Figure 6.

Distinct amino acids in MoRF2 are required for binding to cellular proteins. (A and B) Amino acid substitutions in Core MoRF2 disrupt the binding to cellular proteins. (A) Dual alanine substitutions were introduced into Core MoRF2 and assayed for their effect on binding to cellular proteins using the Y2H assay. Top and bottom panels show growth on Y2H selection medium and growth control media, respectively. pOAD-IF is a control plasmid in which URA3 is in frame with the GAL4 activation domain and no human gene is present.
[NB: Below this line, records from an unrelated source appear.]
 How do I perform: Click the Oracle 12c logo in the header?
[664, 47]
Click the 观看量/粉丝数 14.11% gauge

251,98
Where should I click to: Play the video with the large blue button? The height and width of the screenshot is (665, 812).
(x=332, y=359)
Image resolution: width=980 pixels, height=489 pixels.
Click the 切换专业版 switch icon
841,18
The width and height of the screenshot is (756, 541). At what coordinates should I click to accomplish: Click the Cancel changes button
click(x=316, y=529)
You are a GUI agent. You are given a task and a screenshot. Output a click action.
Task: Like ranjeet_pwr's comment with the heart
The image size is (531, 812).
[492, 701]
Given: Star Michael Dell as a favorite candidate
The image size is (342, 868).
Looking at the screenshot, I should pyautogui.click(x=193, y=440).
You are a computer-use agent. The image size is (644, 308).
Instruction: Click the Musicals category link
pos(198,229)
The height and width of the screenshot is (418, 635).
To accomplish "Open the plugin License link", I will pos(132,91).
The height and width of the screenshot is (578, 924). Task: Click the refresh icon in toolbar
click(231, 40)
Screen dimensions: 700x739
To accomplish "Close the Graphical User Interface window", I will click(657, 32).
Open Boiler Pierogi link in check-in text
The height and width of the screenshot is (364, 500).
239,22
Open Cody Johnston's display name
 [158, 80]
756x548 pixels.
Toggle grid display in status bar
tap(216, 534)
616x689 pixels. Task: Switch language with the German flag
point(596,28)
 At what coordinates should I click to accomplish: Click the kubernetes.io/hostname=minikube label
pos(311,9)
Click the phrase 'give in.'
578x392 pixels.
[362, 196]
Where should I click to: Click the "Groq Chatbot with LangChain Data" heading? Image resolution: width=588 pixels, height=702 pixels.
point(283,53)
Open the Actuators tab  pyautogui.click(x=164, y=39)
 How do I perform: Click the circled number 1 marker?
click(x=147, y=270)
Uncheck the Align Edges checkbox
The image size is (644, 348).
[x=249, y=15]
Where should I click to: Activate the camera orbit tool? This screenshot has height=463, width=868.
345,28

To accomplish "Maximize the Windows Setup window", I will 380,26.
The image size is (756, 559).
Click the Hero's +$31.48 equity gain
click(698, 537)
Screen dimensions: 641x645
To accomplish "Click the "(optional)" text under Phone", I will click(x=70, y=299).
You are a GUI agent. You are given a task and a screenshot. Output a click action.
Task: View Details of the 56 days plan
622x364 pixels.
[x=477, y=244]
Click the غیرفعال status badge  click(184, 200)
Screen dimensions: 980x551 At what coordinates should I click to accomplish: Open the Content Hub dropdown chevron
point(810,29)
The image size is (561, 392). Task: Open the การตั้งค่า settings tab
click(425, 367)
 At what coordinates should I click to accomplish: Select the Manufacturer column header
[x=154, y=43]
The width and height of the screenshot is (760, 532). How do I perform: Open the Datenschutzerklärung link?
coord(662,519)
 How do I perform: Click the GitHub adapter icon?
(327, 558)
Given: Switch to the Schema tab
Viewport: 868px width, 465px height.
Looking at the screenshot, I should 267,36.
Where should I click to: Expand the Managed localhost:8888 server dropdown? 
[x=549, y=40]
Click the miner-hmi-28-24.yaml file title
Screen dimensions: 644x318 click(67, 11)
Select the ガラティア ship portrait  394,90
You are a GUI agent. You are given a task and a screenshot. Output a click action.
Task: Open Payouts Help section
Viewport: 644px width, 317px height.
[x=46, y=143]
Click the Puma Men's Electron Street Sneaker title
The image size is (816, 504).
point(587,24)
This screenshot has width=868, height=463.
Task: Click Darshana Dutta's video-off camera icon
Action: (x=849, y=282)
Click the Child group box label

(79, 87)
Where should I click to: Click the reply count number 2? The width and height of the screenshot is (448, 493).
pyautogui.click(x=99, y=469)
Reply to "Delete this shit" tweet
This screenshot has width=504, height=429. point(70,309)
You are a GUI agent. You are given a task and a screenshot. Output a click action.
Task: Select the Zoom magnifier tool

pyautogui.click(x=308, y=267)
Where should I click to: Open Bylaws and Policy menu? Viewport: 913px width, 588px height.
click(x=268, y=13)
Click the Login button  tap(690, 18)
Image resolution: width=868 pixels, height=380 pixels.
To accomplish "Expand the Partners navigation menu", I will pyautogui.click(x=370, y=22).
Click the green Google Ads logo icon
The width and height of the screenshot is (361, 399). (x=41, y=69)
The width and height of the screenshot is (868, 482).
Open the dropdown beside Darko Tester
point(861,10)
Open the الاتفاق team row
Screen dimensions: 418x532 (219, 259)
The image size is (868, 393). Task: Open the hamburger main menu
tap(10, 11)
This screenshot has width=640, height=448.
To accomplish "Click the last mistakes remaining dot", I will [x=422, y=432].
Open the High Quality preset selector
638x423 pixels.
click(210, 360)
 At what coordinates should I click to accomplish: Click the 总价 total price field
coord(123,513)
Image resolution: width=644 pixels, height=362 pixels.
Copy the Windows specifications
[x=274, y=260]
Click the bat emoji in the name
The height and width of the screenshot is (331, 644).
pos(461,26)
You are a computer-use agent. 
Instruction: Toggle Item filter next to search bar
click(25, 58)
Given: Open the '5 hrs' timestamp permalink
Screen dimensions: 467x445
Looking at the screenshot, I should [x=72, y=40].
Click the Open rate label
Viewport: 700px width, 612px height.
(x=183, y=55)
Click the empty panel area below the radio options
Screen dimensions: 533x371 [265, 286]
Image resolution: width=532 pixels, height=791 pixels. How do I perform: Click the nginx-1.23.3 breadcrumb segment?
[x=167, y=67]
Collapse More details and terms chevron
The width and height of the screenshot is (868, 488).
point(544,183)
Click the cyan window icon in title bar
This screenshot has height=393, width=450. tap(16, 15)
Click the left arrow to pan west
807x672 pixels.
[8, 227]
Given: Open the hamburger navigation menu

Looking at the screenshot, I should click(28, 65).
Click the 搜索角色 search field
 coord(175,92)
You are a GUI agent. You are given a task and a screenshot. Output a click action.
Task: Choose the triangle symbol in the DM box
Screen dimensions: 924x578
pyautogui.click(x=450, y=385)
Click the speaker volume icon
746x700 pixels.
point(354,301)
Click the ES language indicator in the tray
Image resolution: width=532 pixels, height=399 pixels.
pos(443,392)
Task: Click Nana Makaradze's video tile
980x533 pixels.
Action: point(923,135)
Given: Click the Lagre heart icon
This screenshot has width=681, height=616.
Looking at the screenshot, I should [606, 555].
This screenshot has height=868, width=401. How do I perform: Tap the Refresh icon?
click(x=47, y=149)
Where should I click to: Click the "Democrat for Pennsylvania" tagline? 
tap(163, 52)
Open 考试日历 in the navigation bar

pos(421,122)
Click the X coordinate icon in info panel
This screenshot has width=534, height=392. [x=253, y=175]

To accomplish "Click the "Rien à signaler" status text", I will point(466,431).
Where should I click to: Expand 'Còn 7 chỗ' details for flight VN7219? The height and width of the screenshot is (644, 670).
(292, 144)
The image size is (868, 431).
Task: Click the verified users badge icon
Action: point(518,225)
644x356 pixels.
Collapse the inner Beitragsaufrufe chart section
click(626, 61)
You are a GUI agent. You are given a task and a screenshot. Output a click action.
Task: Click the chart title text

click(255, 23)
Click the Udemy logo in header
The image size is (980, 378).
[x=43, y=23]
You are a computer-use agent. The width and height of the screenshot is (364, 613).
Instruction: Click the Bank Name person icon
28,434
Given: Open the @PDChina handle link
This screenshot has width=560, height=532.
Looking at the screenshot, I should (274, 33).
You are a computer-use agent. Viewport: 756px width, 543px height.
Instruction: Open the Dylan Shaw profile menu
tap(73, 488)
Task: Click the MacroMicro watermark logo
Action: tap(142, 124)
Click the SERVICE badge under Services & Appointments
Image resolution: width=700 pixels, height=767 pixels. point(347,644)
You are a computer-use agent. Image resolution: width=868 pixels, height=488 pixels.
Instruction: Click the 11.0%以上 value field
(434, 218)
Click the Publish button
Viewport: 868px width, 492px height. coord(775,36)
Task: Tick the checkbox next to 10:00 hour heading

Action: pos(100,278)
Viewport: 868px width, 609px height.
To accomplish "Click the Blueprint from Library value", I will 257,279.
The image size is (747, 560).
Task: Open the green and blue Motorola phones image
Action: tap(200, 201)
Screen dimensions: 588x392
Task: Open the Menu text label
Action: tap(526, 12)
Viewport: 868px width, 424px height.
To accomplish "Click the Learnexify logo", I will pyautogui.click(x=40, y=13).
PFC0255c+PFE1350c is pair of interacting Plasmodium falciparum proteins that serve as a positive control. (B) Single alanine substitutions were generated for each dual alanine substitution that disrupted binding to at least one cellular protein and tested for their impact on binding to cellular proteins using the Y2H assay. (C) Western blots to confirm expression of mutant Core fragments. Upper blot was probed with anti-GAL4 DNA binding domain antibody (GAL4-DBD); lower blot was probed with anti-glucose-6-phosphate dehydrogenase antibody (G6PDH) as a loading control. (D) Summary of the effect of HCV Core MoRF2 substitutions on binding to human proteins. Web Logo of Core MoRF2 was derived from alignment of the six HCV genotypes and eight representative NPHV isolates. Circles indicate substitutions that disrupted binding to RILPL2 (black), EIF3L (blue), or GLRX5 (red). All experiments were performed at least twice in independent replicates; representative results are shown.